Tugas yang Dikerjakan:
(a) Dalam kesimpulan tentang pembinaan pencak silat, apakah terdapat perbedaan respect yang signifikan antara kelompok siswa yang diajar dengan pendekatan olahraga kompetitif dan kelompok yang diajar dengan pendekatan seni?
(b) Lanjutkan kesimpulan tentang pembinaan pencak silat, dimulai setelah kalimat terakhir yang ditampilkan.

Cuplikan Dokumen:
· · ·
178
BAB V KESIMPULAN, IMPLIKASI DAN SARAN-SARAN A. Kesimpulan. 1. Pembinaan pencak silat yang berorientasi olahraga kompetitif dan orientasi seni secara nyata lebih meningkatkan respect dan tanggung jawab siswa dibandingkan dengan kelompok siswa yang tidak diberi perlakuan atau kelompok kontrol. 2. Tidak ada perbedaan respect yang signifikan antara kelompok siswa yang diajar menggunakan pendekatan pencak silat olahraga kompetitif dengan pendekatan pencak silat seni. 3. Tidak ada perbedaan tanggung jawab yang signifikan antara kelompok siswa yang diajar menggunakan pendekatan pencak silat olahraga kompetitif dengan pendekatan pencak silat seni.
· · ·
Informasi yang Diberikan:

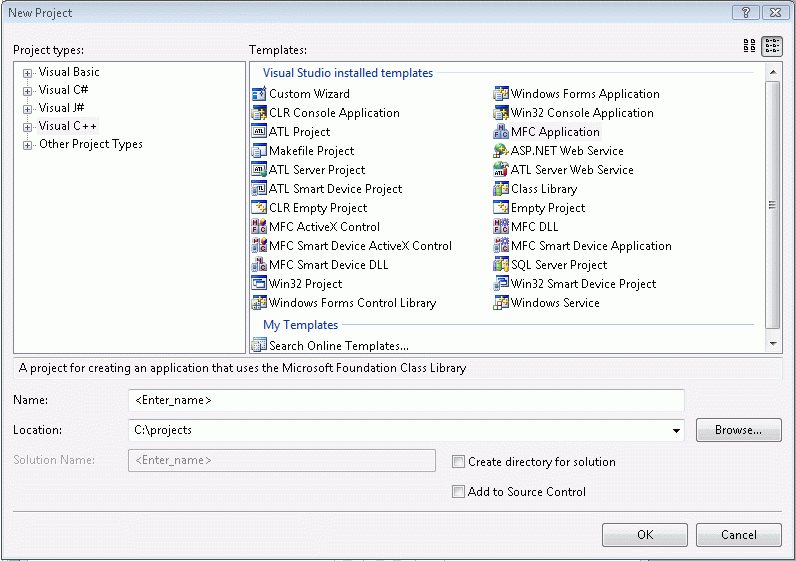Select the MFC Application template icon

502,132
· · ·
Jawaban Latihan Ini:
(a) Tidak ada perbedaan respect yang signifikan antara kedua kelompok tersebut.

(b)
B. Implikasi. Pembahasan hasil dan diskusi penemuan penelitian menunjukkan bahwa terdapat peluang yang sangat terbuka untuk mengembangkan pendidikan karakter melalui pendidikan jasmani dan olahraga, khususnya melalui olahraga pencak silat.
Hal ini disebabkan karena dalam aktivitas jasmani dan olahraga siswa
dituntut untuk mempraktekkan nilai-nilai moral seperti kerjasama, kejujuran, menghargai orang lain, tanggung jawab dan lain-lain. Aktivitas yang terjadi sesungguhnya merupakan interaksi sosial, di mana terjadi proses komunikasi di antara individu-individu yang terlibat.
179
Program pengembangan olahraga merupakan bagian integral dari usaha membangun masyarakat secara menyeluruh, yaitu dalam kaitannya dengan peningkatan “modal sosial” melalui pembangunan karakter. Modal sosial (social capital) merupakan faktor budaya yang tercermin dalam karakter dan perilaku yang harus dimiliki oleh masyarakat
(Megawangi, 2004).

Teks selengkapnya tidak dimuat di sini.